From:R A Brown <ray@...>
Date:Tuesday, September 19, 2006, 7:38
Paul Bennett wrote:
> -----Original Message----- > >>From: caeruleancentaur <caeruleancentaur@...> >>Sent: Sep 18, 2006 2:42 PM >> >>It would not surprise me to learn that "domnisoara" was cognate >>to "demoiselle." Rumanian has other l > r words.
Yep - but cognate only in so far as both are, I think, derived from diminutives of Latin _domna_ (forms without medial -i- were occasionally found even in the Classical period). VL /E/ does not become become /oa/ in Romanian, nor did intervocalic /ll/ become /r/, only intervocalic /l/. The ending -oara suggests to me a form derived from the familiar Latin diminutive ending -ula. I would tentatively suggest *domniciula, but did medial -ci- before a vowel become |ş| /S/ in Romanian?? French _demoiselle_ is from a Latin *domnicella. French also has the masculine equivalent _damoiseau_ <-- *domnicellu(m); it now has a pejorative meaning of "fop, dandy". In Old French both words were applied to people of noble birth, the masculine being applied to young men of noble birth & the feminine to any lady, whether married or not, of noble birth. The modern uses are later developments.
>>durere, ache < Latin dolor. >>singur, alone < singulus. >>mar, apple < malus. >>par, hair < pelis >>etc. > > There are lots of apparently nonsensical[*] sound changes and alternations all over PIE,
I do not see anything nonsensical about medial [r] becoming [l]. It is AFAIK not an uncommon change, nor is it confined to IE langs. [snip]
> [*]By which I mean more or less regular, but not easily understood without > resorting to the "if /ni/ can become /a/" defense, which verges on the > Chewbaccan.

— Data lines —
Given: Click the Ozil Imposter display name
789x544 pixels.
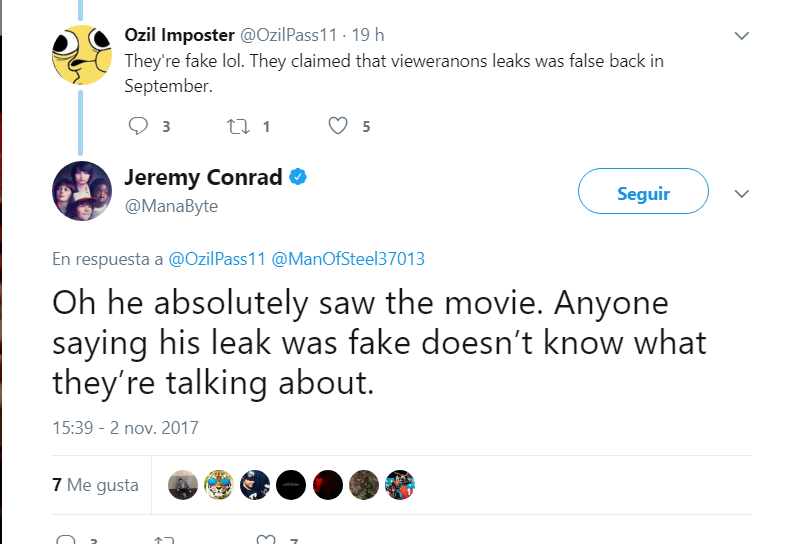Looking at the screenshot, I should pos(180,35).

— Do this —
Write out the email about Romanian and French word origins, shown above, word for word from start to finish.

— Answer —
From:R A Brown <ray@...>
Date:Tuesday, September 19, 2006, 7:38
Paul Bennett wrote:
> -----Original Message----- > >>From: caeruleancentaur <caeruleancentaur@...> >>Sent: Sep 18, 2006 2:42 PM >> >>It would not surprise me to learn that "domnisoara" was cognate >>to "demoiselle." Rumanian has other l > r words.
Yep - but cognate only in so far as both are, I think, derived from diminutives of Latin _domna_ (forms without medial -i- were occasionally found even in the Classical period). VL /E/ does not become become /oa/ in Romanian, nor did intervocalic /ll/ become /r/, only intervocalic /l/. The ending -oara suggests to me a form derived from the familiar Latin diminutive ending -ula. I would tentatively suggest *domniciula, but did medial -ci- before a vowel become |ş| /S/ in Romanian?? French _demoiselle_ is from a Latin *domnicella. French also has the masculine equivalent _damoiseau_ <-- *domnicellu(m); it now has a pejorative meaning of "fop, dandy". In Old French both words were applied to people of noble birth, the masculine being applied to young men of noble birth & the feminine to any lady, whether married or not, of noble birth. The modern uses are later developments.
>>durere, ache < Latin dolor. >>singur, alone < singulus. >>mar, apple < malus. >>par, hair < pelis >>etc. > > There are lots of apparently nonsensical[*] sound changes and alternations all over PIE,
I do not see anything nonsensical about medial [r] becoming [l]. It is AFAIK not an uncommon change, nor is it confined to IE langs. [snip]
> [*]By which I mean more or less regular, but not easily understood without > resorting to the "if /ni/ can become /a/" defense, which verges on the > Chewbaccan.